DIOCESI – Lectio delle Sorelle Clarisse del monastero Santa Speranza in San Benedetto del Tronto.
«Fratelli, siate sempre lieti nel Signore, ve lo ripeto: siate lieti…»: è l’invito che San Paolo ci fa, oggi, attraverso le parole della lettera ai Filippesi.
Ma tutta la liturgia risuona di un richiamo forte alla gioia e alla letizia.
Il profeta Sofonia scrive: «Rallegrati, figlia di Sion, grida di gioia, Israele, esulta e acclama con tutto il cuore, figlia di Gerusalemme!». Il salmista proclama: «Canta ed esulta, tu che abiti in Sion…».
Perché questo invito così forte e ripetuto, così urgente e non procrastinabile?
Perché «Il Signore è vicino!», «Il Signore, tuo Dio, in mezzo a te è un Salvatore potente», «…grande in mezzo a te è il Santo d’Israele».
Ma il Signore non viene perché è prossimo il giorno di Natale e noi ricorderemo la sua nascita nella carne a Betlemme, e non viene perché viviamo nella speranza di un suo ritorno, alla fine dei tempi.
Noi siamo lieti perché il Signore è in mezzo a noi ogni giorno e ogni giorno continua ad incontrarci.
Come? Ce lo dice Giovanni Battista: il Signore viene nell’altro che, ogni giorno, ci si fa accanto!
Alle folle che lo interrogavano su come convertirsi, Giovanni risponde: «Chi ha due tuniche ne dia a chi non ne ha, e chi ha da mangiare, faccia altrettanto».
Ai pubblicani chiede di non esigere dall’altro «nulla di più di quanto è stato fissato».
Ai soldati dice: «Non maltrattate e non estorcete niente a nessuno, accontentatevi delle vostre paghe».

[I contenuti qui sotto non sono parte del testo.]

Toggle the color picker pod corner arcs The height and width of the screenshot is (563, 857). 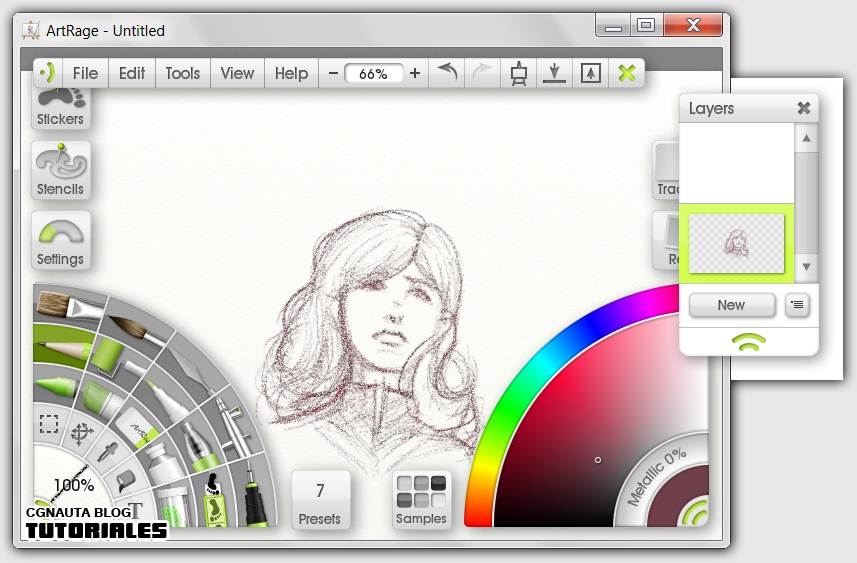[x=691, y=513]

Giovanni non è un predicatore di morale ma è il testimone del Cristo che viene a noi, oggi, nella nostra storia di uomini e donne, attraverso il fratello che ci è donato.
Allora gioiamo…perché il nostro accogliere il Signore che viene non è questione di sacrifici da fare; gioiamo perché l’incontro con Cristo non avviene più facilmente se partecipiamo a più liturgie, se facciamo tutte le novene, se non manchiamo ad alcuna processione o devozione!
Gioiamo perché l’invito a vigilare ed attendere Gesù non è questione di moltiplicazione di veglie ma è accorgersi dell’altro che mi cammina accanto e riconoscere, in esso, il Signore presente nella mia vita.
«Che cosa dobbiamo fare?»: è una domanda che poniamo a noi stessi. E a rispondere ci aiuta la Parola. Una Parola che non propone cose da fare ma chiede a ciascuno di essere ciò che è, al pubblicano di continuare a fare il pubblicano, al soldato di continuare a fare il soldato; che chiede di vivere la vita a cui si è chiamati facendo, però, spazio all’altro, rispettandolo, accogliendolo. Una Parola che ci chiede di entrare in una logica altra, quella di un Dio che non ha mai preteso nulla da nessuno, non ha mai maltrattato nessuno, un Dio che ha sfamato, ha guarito, ha consolato, ha salvato…ha amato.